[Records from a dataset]
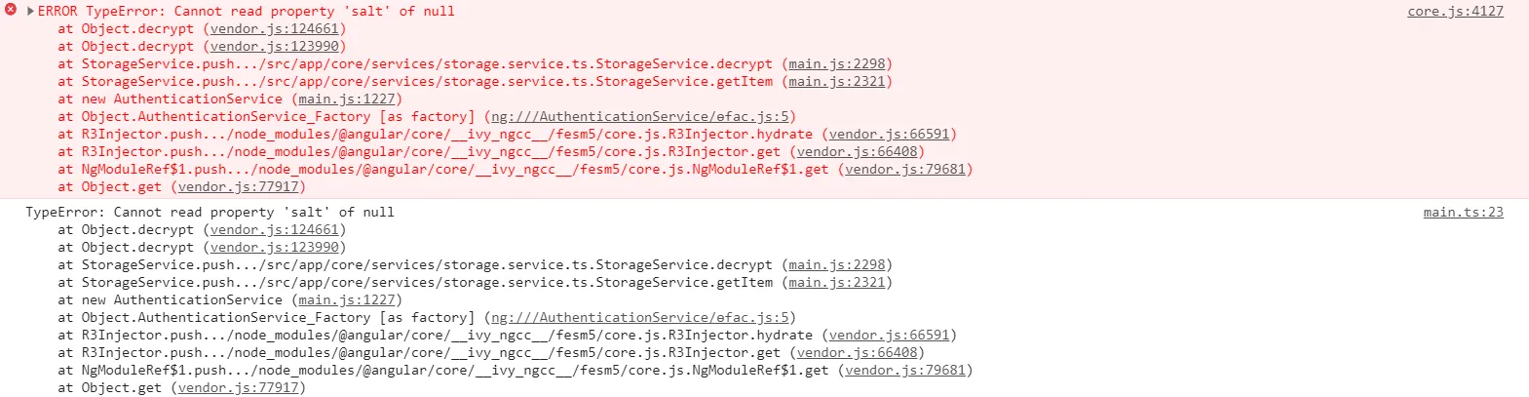The height and width of the screenshot is (397, 1529).
Task: Open vendor.js:66408 in the error block
Action: click(857, 151)
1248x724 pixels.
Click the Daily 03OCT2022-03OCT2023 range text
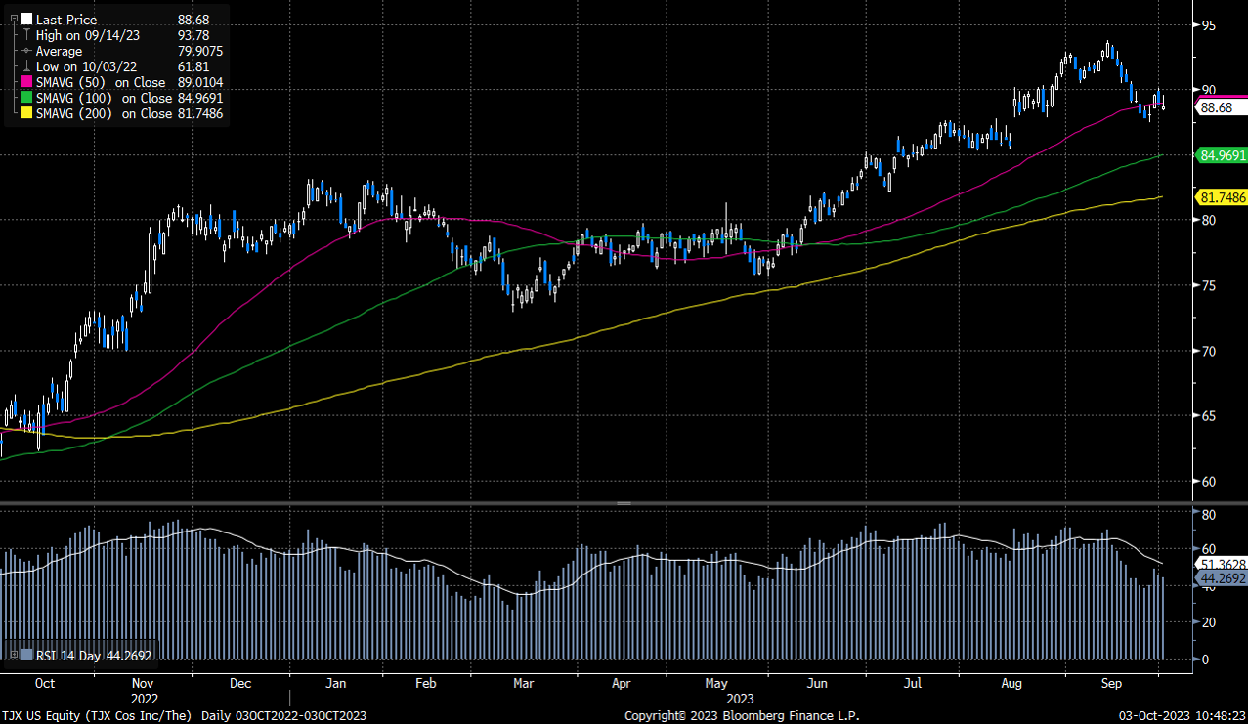tap(283, 714)
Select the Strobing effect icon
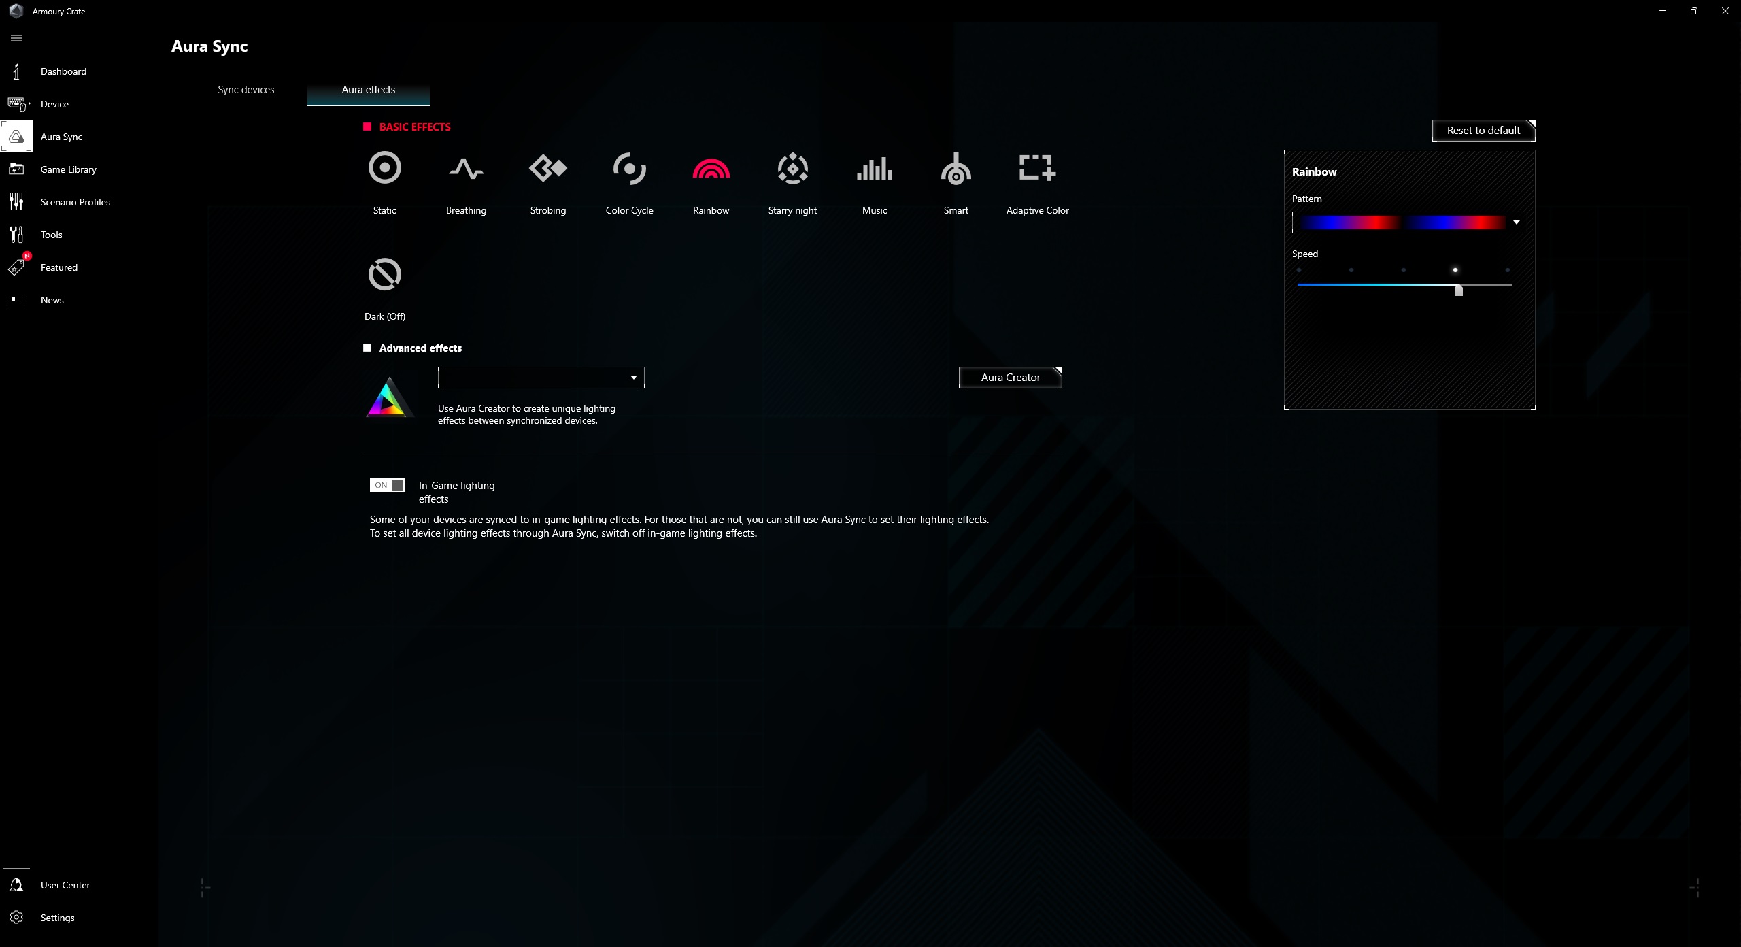This screenshot has width=1741, height=947. (x=548, y=168)
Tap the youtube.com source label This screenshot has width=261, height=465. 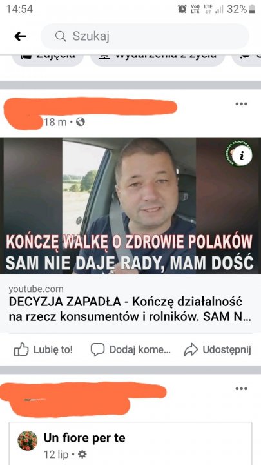(x=36, y=289)
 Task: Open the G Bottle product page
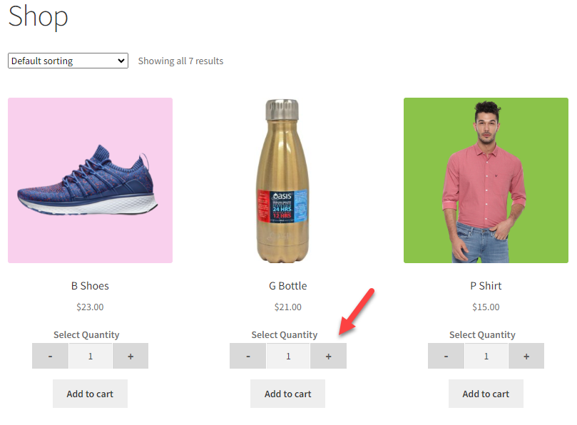287,285
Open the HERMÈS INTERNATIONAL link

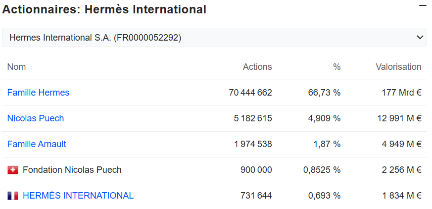click(78, 196)
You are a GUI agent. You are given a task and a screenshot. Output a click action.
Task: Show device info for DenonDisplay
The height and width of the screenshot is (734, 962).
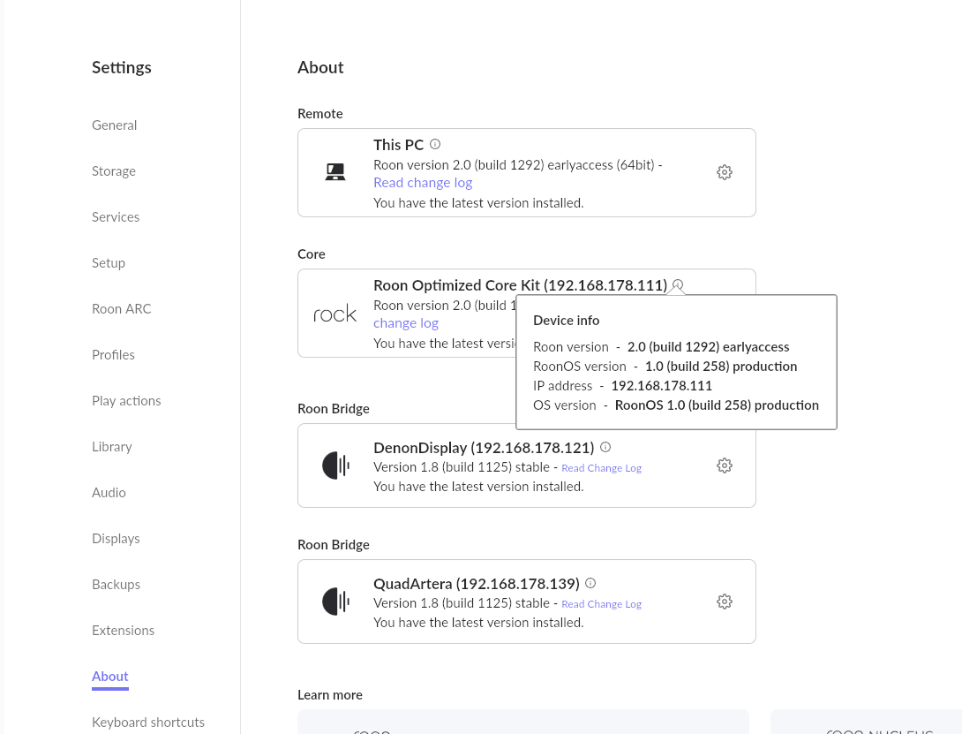pyautogui.click(x=605, y=448)
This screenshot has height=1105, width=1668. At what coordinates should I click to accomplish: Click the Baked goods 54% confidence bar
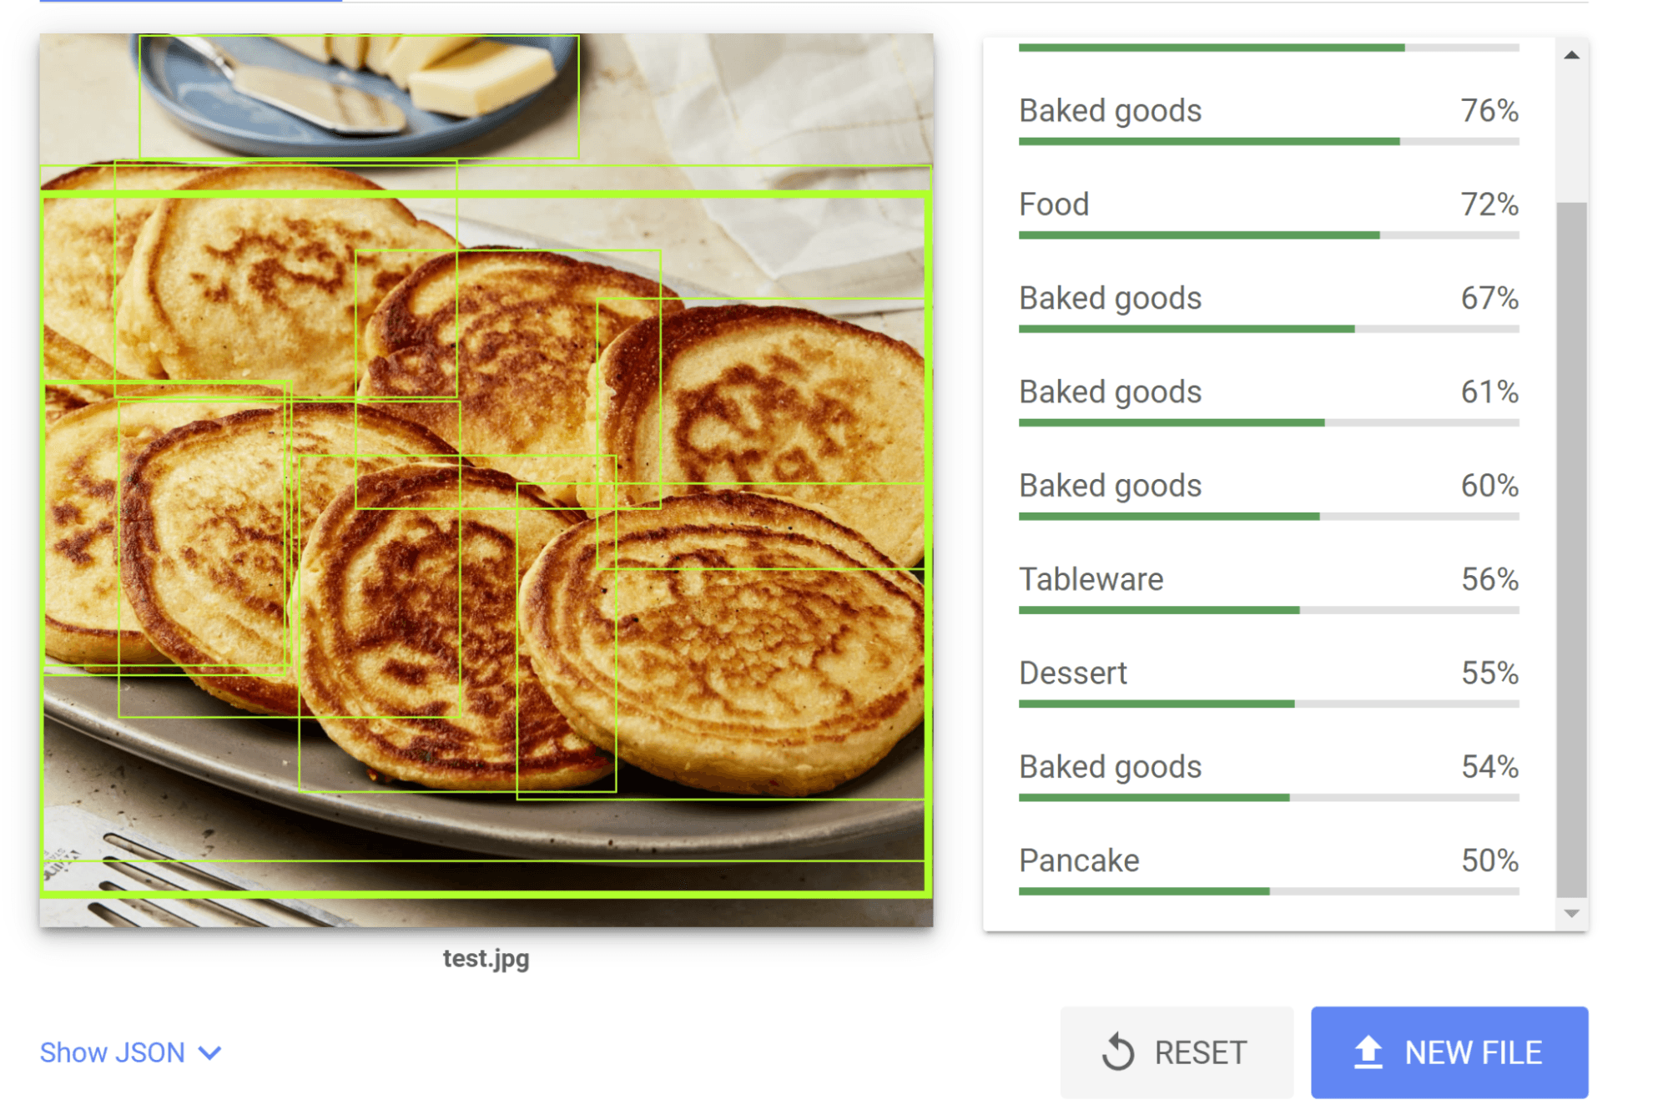click(1267, 798)
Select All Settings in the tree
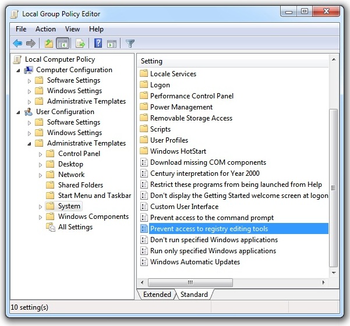Viewport: 350px width, 326px height. click(75, 227)
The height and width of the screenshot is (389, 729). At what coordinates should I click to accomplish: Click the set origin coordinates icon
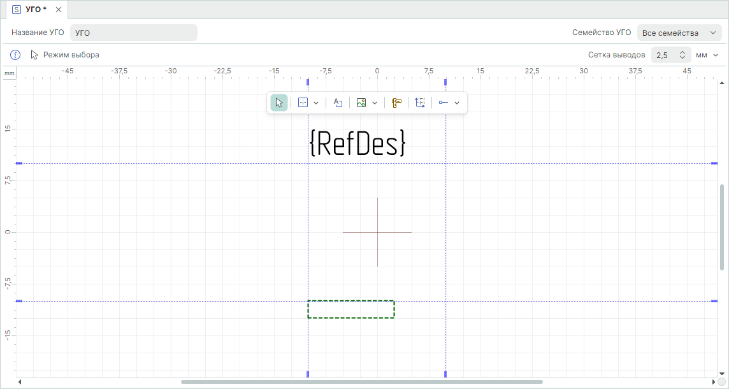click(x=420, y=103)
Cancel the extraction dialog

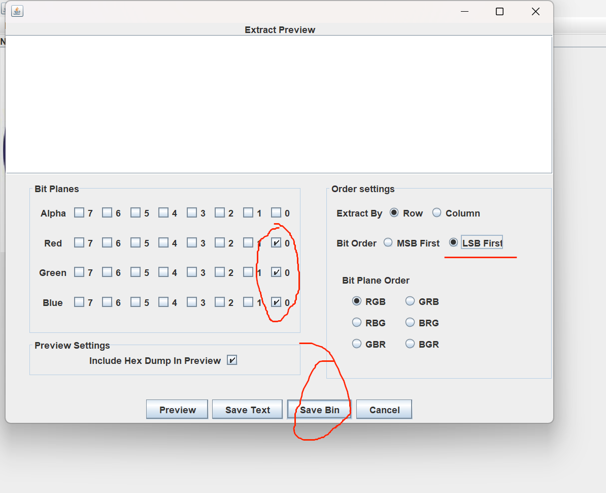click(x=384, y=410)
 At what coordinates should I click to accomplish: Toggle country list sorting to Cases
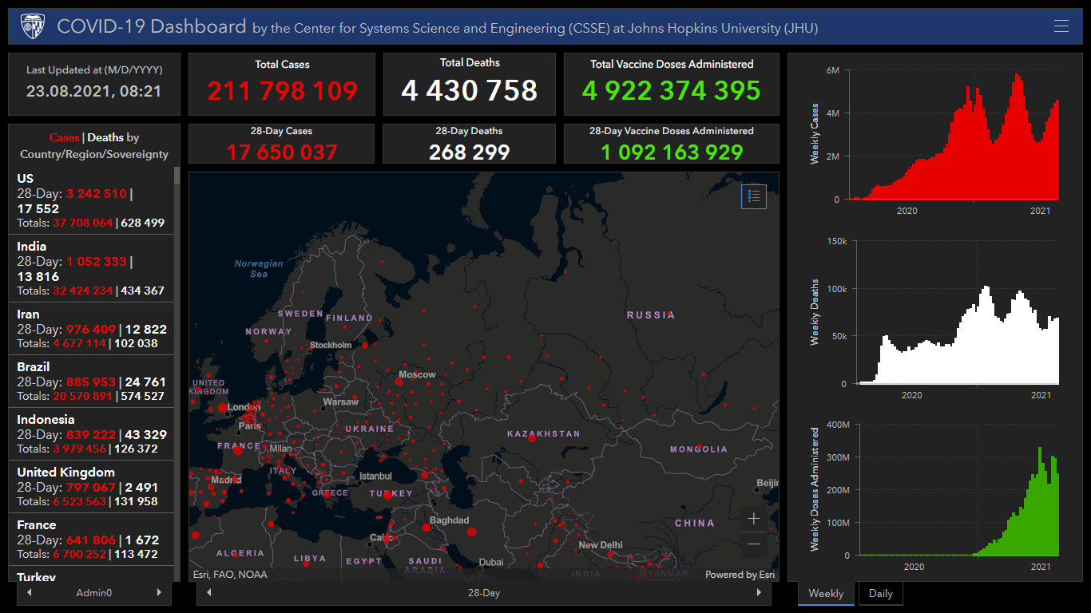coord(65,137)
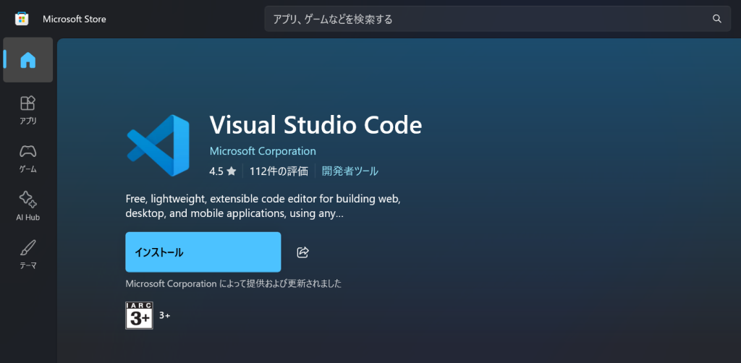Open the 開発者ツール category link

350,171
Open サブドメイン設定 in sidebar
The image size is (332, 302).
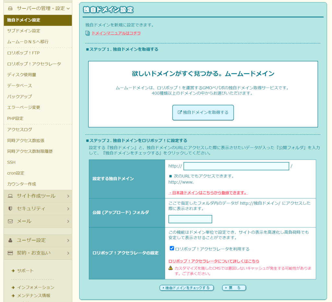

WHAT THE TASK REQUIRES>
Nothing but the lines from the one containing "Open サブドメイン設定 in sidebar" through the last line of the records should appear in the copy, exactly as written and without pictures.

REPLY TO THE EXERCISE>
Open サブドメイン設定 in sidebar
The image size is (332, 302).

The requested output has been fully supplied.